For the study, a multi-disciplinary team led by researchers at the French National Centre for Scientific Research (CNRS) and the University of the Basque Country in Spain analysed a human skeleton from one of the most famous Neanderthal sites in France: the La Ferrassie rock shelter, Dordogne.

After six Neanderthal skeletons were discovered at the beginning of the 20th century, the site delivered a seventh between 1970 and 1973, belonging to a child of around two years old.

For almost half a century, the collections associated with this specimen remained unexploited in the archives of the National Archaeological Museum, France.

Recently, a team assembled by paleoanthropologists Antoine Balzeau of CNRS and Museum national d’histoire naturelle in France and Asier Gemez-Olivencia of University of the Basque Country reopened the excavation notebooks and reviewed the material.

The study revealed 47 new human bones not identified during excavation and undoubtedly belonging to the same skeleton.

The scientists also carried out a thorough analysis of the bones: state of preservation, study of proteins, genetics, dating, etc.

The researchers showed that the skeleton had been buried in a sedimentary layer which inclined to the west — the head, to the east, was higher than the pelvis — while the other stratigraphic layers of the site inclined to the north-east.

The bones, which were relatively unscattered, had remained in their anatomical position.

Their preservation, better than that of the bison and other herbivores found in the same stratum, indicates a rapid burial after death, said the study.

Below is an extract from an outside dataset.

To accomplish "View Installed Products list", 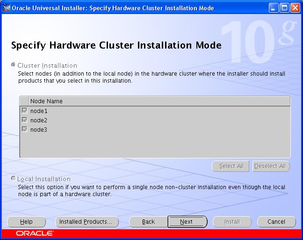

Furthermore, the contents of this layer proved to be earlier than the surrounding sediment.

At around 41,000 years old, this makes it one of the most recent directly dated Neanderthal remains.

This new information proves that the body of this two-year-old Neanderthal child was purposefully deposited in a pit dug in a sedimentary layer around 41,000 years ago, said the study.

However, the researcher believed that further discoveries will be necessary to understand the chronology and geographical extension of Neanderthal burial practices.